Sat Sep 4 08:30:26 CEST 2021

On Fri, 3 Sep 2021, Rich Shepard wrote:

> On Thu, 2 Sep 2021, Jeff Newmiller wrote:
>
>> Regardless of whether you use the lower-level split function, or the
>> higher-level aggregate function, or the tidyverse group_by function, the
>> key is learning how to create the column that is the same for all records
>> corresponding to the time interval of interest.
>
> Jeff,
>
> I definitely agree with the above
>
>> If you convert the sampdate to POSIXct, the tz IS important, because most
>> of us use local timezones that respect daylight savings time, and a naive
>> conversion of standard time will run into trouble if R is assuming
>> daylight savings time applies. The lubridate package gets around this by
>> always assuming UTC and giving you a function to "fix" the timezone after
>> the conversion. I prefer to always be specific about timezones, at least
>> by using so something like
>>    Sys.setenv( TZ = "Etc/GMT+8" )
>> which does not respect daylight savings.
>
> I'm not following you here. All my projects have always been in a single
> time zone and the data might be recorded at June 19th or November 4th but do
> not depend on whether the time is PDT or PST. My hosts all set the hardware
> clock to local time, not UTC.

The fact that your projects are in a single time zone is irrelevant.
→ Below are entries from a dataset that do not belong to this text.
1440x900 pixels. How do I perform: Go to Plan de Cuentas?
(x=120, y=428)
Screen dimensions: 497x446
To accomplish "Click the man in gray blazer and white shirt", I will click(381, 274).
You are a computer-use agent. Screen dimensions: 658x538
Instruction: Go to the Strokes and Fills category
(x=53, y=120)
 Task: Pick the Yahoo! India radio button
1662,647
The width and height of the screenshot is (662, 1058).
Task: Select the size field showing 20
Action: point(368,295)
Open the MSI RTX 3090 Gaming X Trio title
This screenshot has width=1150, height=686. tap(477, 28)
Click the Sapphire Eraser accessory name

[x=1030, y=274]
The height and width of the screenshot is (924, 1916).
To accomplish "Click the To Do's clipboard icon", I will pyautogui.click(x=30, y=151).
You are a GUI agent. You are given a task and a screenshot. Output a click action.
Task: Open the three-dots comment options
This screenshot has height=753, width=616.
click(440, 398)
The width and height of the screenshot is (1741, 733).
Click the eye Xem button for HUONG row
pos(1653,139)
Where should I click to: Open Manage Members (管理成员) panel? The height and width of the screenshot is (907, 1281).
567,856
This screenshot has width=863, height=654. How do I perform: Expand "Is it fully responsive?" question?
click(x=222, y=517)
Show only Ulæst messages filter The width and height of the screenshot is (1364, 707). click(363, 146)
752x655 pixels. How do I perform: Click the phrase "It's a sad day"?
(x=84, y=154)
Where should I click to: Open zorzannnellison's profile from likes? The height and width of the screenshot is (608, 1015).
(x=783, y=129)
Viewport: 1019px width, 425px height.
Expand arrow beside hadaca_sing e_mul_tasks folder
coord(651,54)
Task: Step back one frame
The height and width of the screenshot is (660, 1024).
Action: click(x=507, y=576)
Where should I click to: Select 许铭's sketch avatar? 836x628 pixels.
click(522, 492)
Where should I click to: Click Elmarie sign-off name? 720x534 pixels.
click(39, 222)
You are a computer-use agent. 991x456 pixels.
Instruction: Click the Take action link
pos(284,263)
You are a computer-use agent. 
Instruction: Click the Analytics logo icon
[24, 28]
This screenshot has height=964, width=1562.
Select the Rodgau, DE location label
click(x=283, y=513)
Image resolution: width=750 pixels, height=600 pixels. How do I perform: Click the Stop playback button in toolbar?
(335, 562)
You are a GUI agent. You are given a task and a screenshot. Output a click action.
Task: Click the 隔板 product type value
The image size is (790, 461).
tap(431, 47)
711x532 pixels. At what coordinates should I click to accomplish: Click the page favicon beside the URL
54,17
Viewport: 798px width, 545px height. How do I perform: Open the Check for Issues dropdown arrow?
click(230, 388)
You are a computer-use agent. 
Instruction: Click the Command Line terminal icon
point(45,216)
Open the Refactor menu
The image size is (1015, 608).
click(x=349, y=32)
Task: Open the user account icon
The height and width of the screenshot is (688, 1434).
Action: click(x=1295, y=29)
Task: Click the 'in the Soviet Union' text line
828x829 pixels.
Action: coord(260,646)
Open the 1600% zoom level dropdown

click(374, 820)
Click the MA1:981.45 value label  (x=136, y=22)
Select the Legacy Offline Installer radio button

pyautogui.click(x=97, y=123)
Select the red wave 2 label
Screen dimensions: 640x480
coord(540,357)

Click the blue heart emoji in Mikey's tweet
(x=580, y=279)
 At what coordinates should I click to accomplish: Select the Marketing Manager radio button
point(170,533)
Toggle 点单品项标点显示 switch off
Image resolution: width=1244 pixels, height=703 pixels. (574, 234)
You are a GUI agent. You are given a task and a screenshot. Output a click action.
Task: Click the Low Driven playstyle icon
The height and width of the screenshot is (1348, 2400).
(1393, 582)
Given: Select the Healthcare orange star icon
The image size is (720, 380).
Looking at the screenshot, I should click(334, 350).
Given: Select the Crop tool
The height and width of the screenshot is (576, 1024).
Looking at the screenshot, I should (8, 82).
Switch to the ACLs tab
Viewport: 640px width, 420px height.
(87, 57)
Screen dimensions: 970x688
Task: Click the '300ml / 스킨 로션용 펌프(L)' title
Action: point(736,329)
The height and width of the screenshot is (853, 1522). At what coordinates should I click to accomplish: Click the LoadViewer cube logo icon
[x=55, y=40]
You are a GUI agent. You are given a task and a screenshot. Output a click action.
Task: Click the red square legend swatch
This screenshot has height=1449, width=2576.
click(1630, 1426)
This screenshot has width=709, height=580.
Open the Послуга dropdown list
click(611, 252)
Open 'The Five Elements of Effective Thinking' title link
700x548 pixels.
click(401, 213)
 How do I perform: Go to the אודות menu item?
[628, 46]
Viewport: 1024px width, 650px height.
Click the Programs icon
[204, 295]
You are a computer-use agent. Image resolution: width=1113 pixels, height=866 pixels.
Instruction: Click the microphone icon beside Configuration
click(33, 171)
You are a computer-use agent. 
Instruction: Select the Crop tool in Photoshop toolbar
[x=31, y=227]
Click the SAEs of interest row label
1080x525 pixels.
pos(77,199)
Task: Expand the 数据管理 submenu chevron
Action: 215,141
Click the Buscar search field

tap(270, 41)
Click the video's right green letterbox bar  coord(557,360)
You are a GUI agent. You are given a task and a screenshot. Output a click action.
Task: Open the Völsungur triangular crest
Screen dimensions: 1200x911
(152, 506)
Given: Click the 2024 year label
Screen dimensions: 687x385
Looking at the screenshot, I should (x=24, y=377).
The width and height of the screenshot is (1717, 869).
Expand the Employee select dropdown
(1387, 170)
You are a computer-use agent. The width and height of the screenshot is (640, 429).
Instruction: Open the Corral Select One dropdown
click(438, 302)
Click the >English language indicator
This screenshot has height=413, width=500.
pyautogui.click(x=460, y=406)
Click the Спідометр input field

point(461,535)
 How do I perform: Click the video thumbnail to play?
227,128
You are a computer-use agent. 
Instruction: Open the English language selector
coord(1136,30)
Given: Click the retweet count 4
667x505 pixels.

I am 
not sure how you can be so confident in saying it does not matter whether 
the data were recorded in PDT or PST, since if it were recorded in PDT 
then there would be a day in March with 23 hours and another day in 
November with 25 hours, but if it were recorded in PST then there would 
always be 24 hours in every day, and R almost always assumes daylight 
savings if you don't tell it otherwise!

I am also normally working with automated collection devices that record 
data in standard time year round. But if you fail to tell R that this is 
the case, then it will almost always assume your data are stored with 
daylight savings time and screw up the conversion to computable time 
format. This screw up may include NA values in spring time when standard 
time has perfectly valid times between 1am and 2am on the changeover day, 
but in daylight time those timestamps would be invalid and will end up as 
NA values in your timestamp column.

> As the location(s) at which data are collected remain fixed geographically I
> don't understand why daylight savings time, or non-daylight savings time is
> important.

I am telling you that it is important _TO R_ if you use POSIXt times. 
Acknowledge this and move on with life, or avoid POSIXt data. As I said, 
one way to acknowledge this while limiting the amount of attention you 
have to give to the problem is to use UTC/GMT everywhere... but this can 
lead to weird time of day problems as I pointed out in my timestamp 
cleaning slides: 
https://jdnewmil.github.io/time-2018-10/TimestampCleaning.html

If you want to use GMT everywhere... then you have to use GMT explicitly 
because the default timezone in R is practically never GMT for most 
people. You. Need. To. Be. Explicit. Don't fight it. Just do it. It isn't 
hard.

>> Regarding using character data for identifying the month, in order to have
>> clean plots of the data I prefer to use the trunc function but it returns
>> a POSIXlt so I convert it to POSIXct:
>
> I don't use character data for months, as far as I know. If a sample data
> is, for example, 2021-09-03 then monthly summaries are based on '09', not
> 'September.'

You are taking this out of context and complaining that it has no context. 
This was a reply to a response by Andrew Simmons in which he used the 
"format" function to create unique year/month strings to act as group-by 
data. Earlier, when I originally responded to clarify how you could use 
the dplyr group_by function, I used your character date column without 
combining it with time or convertint to Date at all. If you studied these 
responses more carefully you would indeed have been using character data 
for grouping in some cases, and my only point was that doing so can indeed 
be a shortcut to the immediate answer while being troublesome later in the 
analysis. Accusing you of mishandling data was not my intention.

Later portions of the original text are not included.